Passou, pois, Jefté aos filhos de Amom para lutar contra eles; e o SENHOR os entregou em sua mão.
33 En hij sloeg hen van Aroer af tot daar gij komt te Minnith, twintig steden, en tot aan Abel-Keramim, met een zeer groten slag. Alzo werden de kinderen Ammons te ondergebracht voor het aangezicht der kinderen Israels.
E os feriu de grandíssimo dano desde Aroer até chegar a Minite, vinte cidades; e até a Abel-Queramim. Assim foram dominados os amonitas diante dos filhos de Israel.

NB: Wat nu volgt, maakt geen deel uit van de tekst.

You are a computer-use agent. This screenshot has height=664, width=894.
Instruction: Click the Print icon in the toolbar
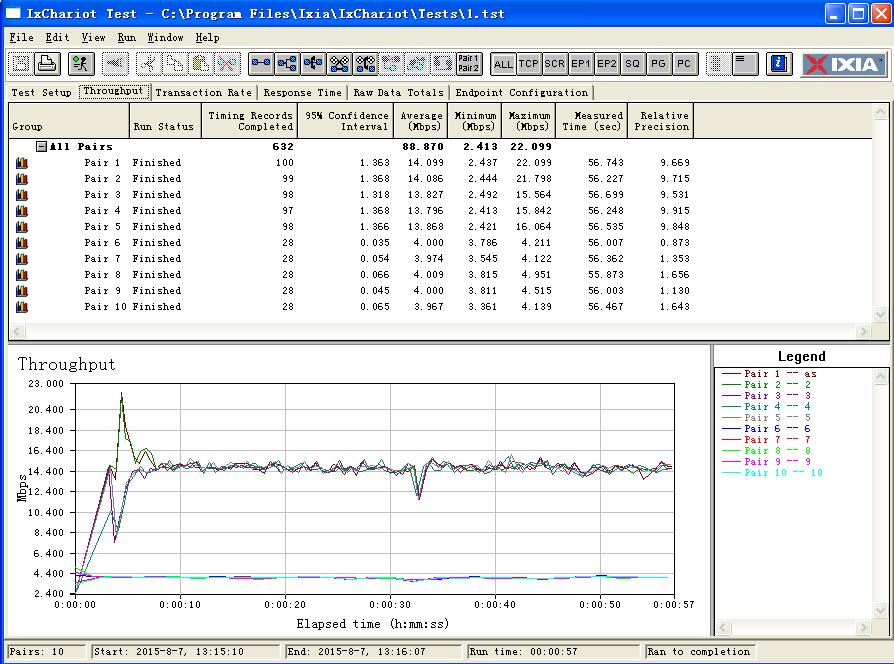[x=46, y=64]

34 Toen nu Jeftha te Mizpa bij zijn huis kwam, ziet, zo ging zijn dochter uit hem tegemoet, met trommelen en met reien. Zij nu was alleen, een enig kind; hij had uit zich anders geen zoon of dochter.
E voltando Jefté a Mispá à sua casa, eis que sua filha lhe saiu a receber com adufes e danças, e era a única, a única sua; não tinha além dela outro filho nem filha.
35 En het geschiedde, als hij haar zag, zo verscheurde hij zijn klederen, en zeide: Ach, mijn dochter! gij hebt mij ganselijk nedergebogen, en gij zijt onder degenen, die mij beroeren; want ik heb mijn mond opengedaan tot den HEERE, en ik zal niet kunnen teruggaan.
E quando ele a viu, rompeu suas roupas dizendo: Ai, filha minha! De verdade me abateste, e tu és dos que me afligem: porque eu abri minha boca ao SENHOR, e não poderei retratar-me.
36 En zij zeide tot hem: Mijn vader! hebt gij uw mond opengedaan tot den HEERE, doe mij, gelijk als uit uw mond gegaan is; naardien u de HEERE volkomene wraak gegeven heeft van uw vijanden, van de kinderen Ammons.
Ela então lhe respondeu: Pai meu, se abriste tua boca ao SENHOR, faze de mim como saiu de tua boca, pois que o SENHOR fez vingança em teus inimigos os filhos de Amom.
37 Voorts zeide zij tot haar vader: Laat deze zaak aan mij geschieden: Laat twee maanden van mij af, dat ik heenga, en ga tot de bergen, en bewene mijn maagdom, ik en mijn gezellinnen.
E voltou a dizer a seu pai: Faze-me isto: deixa-me por dois meses que vá e desça pelos montes, e chore minha virgindade, eu e minhas companheiras.
38 En hij zeide: Ga heen; en hij liet haar twee maanden gaan. Toen ging zij heen met haar gezellinnen, en beweende haar maagdom op de bergen.
Ele então disse: Vai. E deixou-a por dois meses. E ela foi com suas companheiras, e chorou sua virgindade pelos montes.
39 En het geschiedde ten einde van twee maanden dat zij tot haar vader wederkwam, die aan haar volbracht zijn gelofte, die hij beloofd had; en zij heeft geen man bekend. Voorts werd het een gewoonheid in Israel,
Passados os dois meses, voltou a seu pai, e fez dela conforme seu voto que havia feito. E ela nunca conheceu homem.
40 Dat de dochteren Israels van jaar tot jaar heengingen, om de dochter van Jeftha, den Gileadiet, aan te spreken, vier dagen in het jaar.
De aqui foi o costume em Israel que de ano em ano iam as virgens de Israel a lamentar à filha de Jefté gileadita, quatro dias no ano.